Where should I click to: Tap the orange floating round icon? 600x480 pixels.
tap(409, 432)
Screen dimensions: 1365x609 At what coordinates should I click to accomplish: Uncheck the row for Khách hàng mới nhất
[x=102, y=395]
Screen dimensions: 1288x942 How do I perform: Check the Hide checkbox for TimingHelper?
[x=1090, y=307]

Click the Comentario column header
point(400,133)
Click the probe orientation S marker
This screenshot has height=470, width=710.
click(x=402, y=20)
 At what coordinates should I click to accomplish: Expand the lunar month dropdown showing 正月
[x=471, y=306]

■ **Required work**: Output, unchanged, only the lines from the one that holds "Screen dimensions: 1288x942" through the last line of the material above.

■ **Completed exercise**:
Screen dimensions: 1288x942 How do I perform: Check the Hide checkbox for TimingHelper?
[x=1090, y=307]

Click the Comentario column header
point(400,133)
Click the probe orientation S marker
This screenshot has height=470, width=710.
click(x=402, y=20)
 At what coordinates should I click to accomplish: Expand the lunar month dropdown showing 正月
[x=471, y=306]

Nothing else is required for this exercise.